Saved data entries
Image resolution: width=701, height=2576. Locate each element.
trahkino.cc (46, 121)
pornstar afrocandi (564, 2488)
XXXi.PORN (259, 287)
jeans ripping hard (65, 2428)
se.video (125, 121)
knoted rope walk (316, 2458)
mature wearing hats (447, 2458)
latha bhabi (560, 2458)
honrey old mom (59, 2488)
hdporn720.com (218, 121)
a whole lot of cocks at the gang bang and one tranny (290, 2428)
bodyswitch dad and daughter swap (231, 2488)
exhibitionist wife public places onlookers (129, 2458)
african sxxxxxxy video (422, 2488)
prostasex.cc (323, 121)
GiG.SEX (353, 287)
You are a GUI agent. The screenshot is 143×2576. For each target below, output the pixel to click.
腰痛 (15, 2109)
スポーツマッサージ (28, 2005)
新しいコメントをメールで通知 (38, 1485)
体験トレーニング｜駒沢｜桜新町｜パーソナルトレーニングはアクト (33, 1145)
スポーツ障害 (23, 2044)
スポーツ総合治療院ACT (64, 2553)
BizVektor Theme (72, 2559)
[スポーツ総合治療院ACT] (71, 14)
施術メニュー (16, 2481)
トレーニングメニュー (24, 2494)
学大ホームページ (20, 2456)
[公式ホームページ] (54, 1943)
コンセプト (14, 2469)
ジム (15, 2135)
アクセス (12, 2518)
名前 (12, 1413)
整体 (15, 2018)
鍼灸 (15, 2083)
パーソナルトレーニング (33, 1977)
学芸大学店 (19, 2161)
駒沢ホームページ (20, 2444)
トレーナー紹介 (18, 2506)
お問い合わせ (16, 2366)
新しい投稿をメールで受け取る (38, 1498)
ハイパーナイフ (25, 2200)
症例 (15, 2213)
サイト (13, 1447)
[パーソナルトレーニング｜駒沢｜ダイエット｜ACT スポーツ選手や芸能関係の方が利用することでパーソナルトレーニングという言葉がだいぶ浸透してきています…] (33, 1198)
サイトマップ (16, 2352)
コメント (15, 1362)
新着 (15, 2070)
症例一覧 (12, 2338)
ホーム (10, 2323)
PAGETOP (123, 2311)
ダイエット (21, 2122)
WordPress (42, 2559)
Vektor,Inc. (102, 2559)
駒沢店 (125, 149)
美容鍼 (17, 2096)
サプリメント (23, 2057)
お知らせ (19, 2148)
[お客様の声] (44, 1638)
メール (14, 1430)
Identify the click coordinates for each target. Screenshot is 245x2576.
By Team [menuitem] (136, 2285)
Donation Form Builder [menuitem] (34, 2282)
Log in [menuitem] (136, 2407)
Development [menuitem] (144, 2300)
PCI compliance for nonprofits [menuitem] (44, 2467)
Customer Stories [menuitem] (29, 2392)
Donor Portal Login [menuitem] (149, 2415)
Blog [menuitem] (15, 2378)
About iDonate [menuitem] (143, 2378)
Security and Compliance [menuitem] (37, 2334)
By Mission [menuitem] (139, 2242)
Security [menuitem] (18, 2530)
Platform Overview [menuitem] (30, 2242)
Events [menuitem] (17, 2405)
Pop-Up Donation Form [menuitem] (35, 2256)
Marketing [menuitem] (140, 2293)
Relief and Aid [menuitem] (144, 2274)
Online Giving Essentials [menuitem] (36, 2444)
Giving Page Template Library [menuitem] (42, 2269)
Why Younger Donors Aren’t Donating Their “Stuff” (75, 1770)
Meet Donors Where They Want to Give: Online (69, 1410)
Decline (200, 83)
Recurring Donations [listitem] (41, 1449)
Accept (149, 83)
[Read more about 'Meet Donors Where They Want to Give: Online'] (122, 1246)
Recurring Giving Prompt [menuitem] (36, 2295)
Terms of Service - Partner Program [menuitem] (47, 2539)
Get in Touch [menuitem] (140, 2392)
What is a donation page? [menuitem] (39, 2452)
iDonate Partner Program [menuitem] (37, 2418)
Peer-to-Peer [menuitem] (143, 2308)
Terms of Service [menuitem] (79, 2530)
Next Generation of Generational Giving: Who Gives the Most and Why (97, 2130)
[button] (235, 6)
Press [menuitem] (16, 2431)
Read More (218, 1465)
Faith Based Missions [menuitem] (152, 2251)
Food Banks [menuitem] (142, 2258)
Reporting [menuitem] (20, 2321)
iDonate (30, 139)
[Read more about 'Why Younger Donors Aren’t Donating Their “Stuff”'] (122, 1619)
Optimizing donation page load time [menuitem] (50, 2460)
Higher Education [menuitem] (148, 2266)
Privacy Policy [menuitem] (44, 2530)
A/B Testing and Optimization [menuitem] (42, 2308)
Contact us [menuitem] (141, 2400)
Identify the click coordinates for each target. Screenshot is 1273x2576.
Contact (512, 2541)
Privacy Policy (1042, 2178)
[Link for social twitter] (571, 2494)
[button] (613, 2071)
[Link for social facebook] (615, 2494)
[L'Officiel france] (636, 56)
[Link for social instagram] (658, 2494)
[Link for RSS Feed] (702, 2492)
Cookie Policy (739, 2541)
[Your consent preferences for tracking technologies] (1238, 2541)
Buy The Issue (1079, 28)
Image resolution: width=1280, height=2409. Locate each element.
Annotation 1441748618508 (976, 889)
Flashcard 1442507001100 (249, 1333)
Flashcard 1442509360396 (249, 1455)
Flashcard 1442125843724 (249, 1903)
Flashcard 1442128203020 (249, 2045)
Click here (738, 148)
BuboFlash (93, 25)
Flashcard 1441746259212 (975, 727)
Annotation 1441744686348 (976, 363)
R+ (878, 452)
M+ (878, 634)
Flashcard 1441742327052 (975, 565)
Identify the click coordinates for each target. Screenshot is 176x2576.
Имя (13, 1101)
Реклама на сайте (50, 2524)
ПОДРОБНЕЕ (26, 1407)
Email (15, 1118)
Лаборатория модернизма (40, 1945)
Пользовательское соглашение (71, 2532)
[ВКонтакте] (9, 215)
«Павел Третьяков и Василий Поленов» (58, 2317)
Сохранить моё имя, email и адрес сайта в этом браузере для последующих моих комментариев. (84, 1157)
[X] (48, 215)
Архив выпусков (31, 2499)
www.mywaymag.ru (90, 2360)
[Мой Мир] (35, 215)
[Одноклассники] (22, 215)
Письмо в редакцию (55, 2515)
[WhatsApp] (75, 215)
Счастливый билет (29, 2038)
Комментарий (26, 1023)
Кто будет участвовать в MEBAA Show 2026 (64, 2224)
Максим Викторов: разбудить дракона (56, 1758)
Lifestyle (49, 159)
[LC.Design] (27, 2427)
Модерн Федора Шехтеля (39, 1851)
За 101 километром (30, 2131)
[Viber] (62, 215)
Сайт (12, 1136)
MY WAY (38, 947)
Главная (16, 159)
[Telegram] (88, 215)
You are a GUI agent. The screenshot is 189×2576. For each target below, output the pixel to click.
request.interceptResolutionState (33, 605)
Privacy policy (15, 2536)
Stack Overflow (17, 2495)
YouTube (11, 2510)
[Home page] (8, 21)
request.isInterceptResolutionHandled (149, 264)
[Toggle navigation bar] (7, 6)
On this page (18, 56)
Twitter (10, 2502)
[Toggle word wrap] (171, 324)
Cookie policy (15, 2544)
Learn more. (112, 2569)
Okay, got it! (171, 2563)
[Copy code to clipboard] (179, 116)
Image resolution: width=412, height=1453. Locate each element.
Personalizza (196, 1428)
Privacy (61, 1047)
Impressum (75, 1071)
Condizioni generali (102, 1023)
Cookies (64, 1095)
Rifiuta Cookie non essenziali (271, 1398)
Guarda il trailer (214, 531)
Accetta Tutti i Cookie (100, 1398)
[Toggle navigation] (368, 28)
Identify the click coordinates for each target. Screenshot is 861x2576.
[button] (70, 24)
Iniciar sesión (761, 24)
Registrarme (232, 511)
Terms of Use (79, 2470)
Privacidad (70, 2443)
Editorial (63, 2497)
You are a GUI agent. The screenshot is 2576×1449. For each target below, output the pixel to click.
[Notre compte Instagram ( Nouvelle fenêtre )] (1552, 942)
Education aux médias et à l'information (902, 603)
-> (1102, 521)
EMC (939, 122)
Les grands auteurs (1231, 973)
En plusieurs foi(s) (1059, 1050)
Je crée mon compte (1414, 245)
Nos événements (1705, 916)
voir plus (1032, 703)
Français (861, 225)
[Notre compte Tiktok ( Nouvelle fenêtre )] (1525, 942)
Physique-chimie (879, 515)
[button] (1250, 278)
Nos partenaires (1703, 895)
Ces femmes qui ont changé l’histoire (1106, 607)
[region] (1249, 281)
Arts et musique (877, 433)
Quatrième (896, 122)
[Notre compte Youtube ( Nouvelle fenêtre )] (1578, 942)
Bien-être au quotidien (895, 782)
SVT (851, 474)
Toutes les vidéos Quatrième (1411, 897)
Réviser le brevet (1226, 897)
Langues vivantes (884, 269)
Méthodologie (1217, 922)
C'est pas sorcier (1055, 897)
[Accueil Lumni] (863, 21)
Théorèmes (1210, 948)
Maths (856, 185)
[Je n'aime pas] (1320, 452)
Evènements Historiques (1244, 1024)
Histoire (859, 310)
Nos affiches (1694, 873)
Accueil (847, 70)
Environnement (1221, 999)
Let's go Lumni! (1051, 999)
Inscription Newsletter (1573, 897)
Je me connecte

WHAT IS EXPECTED:
Which of the lines in the data hold the string "Recurring"? Report each of them by copying it.

EXERCISE RESPONSE:
Recurring Donations [listitem] (41, 1449)
Recurring Giving Prompt [menuitem] (36, 2295)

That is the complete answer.